» **TASK OBJECTIVE**
Using the word "extension" as the filter, copy each matching line from the records.

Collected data

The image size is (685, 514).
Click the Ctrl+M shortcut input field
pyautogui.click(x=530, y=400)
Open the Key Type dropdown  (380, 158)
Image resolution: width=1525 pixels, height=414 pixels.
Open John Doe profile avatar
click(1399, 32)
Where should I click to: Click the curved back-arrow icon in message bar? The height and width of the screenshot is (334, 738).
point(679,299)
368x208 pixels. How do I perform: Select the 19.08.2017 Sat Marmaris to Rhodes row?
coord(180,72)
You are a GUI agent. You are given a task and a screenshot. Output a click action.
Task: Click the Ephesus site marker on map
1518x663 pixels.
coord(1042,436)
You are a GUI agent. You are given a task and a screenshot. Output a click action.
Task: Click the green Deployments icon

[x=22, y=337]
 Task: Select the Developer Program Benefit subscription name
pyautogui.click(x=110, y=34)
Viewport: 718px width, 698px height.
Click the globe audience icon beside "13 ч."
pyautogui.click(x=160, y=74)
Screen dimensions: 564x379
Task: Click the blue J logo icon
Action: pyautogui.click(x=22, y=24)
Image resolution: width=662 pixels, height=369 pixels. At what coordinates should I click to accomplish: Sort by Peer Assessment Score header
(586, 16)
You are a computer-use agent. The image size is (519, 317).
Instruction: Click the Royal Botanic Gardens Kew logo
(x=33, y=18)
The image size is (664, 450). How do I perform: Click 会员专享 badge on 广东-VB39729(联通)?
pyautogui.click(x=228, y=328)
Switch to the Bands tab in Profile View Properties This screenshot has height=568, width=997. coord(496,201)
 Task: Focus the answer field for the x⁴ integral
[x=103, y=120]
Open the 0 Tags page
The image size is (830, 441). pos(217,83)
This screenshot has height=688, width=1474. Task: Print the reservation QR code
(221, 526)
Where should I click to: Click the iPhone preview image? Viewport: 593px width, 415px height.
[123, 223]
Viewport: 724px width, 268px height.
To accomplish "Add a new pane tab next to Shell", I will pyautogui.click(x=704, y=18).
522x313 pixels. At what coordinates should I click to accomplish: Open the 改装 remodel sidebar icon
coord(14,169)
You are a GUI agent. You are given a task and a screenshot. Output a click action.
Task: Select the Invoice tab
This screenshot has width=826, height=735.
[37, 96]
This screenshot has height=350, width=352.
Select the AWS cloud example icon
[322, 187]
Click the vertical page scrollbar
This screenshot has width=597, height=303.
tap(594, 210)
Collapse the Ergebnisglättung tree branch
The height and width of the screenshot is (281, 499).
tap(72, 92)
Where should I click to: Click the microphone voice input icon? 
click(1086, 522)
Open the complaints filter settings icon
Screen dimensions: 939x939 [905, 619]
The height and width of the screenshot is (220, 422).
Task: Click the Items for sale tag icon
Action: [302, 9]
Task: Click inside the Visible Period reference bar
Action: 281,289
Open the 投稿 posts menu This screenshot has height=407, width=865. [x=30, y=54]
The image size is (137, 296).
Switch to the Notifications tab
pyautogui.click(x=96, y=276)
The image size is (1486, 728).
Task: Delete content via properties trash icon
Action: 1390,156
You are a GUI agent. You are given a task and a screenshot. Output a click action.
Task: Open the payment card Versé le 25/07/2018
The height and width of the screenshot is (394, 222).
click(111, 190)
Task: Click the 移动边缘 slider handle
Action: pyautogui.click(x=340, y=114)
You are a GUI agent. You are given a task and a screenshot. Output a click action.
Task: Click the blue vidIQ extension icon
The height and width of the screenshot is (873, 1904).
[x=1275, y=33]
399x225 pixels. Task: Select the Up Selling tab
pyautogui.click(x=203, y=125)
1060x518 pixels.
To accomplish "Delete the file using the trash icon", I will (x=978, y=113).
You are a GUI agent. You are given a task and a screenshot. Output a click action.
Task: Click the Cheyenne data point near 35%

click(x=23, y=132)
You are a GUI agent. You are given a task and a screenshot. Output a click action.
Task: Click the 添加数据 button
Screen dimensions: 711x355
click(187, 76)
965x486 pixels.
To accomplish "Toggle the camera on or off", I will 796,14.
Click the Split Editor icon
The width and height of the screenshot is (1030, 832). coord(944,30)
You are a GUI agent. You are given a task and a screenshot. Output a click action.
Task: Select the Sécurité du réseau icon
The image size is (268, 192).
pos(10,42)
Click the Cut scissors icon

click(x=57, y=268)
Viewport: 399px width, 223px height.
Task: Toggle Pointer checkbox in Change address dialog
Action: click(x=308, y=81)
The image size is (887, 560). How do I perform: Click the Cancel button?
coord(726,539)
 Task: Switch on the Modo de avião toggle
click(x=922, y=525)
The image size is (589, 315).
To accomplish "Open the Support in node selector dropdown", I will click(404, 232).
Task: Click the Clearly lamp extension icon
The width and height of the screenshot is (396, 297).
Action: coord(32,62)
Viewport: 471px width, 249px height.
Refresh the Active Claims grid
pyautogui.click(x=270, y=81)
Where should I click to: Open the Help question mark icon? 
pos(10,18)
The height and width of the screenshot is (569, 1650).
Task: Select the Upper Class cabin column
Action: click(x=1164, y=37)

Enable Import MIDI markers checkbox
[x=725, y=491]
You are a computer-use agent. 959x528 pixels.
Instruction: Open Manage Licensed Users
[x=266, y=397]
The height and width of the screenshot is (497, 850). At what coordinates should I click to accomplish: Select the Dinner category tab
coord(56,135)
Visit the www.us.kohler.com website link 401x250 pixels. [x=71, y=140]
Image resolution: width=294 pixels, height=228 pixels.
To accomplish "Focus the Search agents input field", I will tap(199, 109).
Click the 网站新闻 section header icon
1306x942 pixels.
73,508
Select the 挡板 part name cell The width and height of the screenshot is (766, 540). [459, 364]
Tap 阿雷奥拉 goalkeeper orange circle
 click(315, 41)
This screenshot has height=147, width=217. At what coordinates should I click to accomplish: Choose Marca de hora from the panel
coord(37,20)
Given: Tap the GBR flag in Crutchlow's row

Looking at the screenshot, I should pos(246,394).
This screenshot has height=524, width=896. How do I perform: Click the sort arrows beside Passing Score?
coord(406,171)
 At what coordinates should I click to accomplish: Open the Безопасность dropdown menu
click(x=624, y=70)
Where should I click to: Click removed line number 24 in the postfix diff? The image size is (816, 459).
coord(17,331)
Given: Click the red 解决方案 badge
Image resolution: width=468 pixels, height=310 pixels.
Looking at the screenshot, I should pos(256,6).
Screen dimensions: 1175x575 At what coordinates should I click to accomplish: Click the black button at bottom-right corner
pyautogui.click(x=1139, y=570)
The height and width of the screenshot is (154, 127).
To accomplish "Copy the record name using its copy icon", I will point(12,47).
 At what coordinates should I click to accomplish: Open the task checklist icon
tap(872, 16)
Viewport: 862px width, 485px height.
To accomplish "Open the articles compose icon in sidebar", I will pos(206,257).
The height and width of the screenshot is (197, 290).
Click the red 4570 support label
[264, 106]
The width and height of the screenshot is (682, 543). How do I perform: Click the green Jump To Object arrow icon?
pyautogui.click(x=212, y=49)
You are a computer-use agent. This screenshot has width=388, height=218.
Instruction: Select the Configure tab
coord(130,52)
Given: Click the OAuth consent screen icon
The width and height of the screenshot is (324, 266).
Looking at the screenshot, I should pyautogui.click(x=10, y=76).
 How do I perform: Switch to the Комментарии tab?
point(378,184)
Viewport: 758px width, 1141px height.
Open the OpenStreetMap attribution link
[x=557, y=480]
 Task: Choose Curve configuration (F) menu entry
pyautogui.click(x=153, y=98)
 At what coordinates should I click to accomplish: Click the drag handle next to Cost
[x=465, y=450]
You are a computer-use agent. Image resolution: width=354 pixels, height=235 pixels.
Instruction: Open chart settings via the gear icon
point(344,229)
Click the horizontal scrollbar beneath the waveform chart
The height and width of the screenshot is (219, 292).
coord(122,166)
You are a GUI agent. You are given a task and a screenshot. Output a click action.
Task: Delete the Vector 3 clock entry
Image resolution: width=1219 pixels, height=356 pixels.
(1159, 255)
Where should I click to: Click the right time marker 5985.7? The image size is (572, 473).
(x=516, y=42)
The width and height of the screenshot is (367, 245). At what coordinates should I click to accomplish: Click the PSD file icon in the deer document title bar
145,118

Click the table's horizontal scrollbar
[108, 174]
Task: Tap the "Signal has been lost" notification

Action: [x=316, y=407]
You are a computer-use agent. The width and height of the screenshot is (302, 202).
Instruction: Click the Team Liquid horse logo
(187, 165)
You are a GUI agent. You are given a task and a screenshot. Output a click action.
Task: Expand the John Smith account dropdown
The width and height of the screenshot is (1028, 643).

» **ANSWER BOX**
Task: Click the blue vidIQ extension icon
Task: Click the Clearly lamp extension icon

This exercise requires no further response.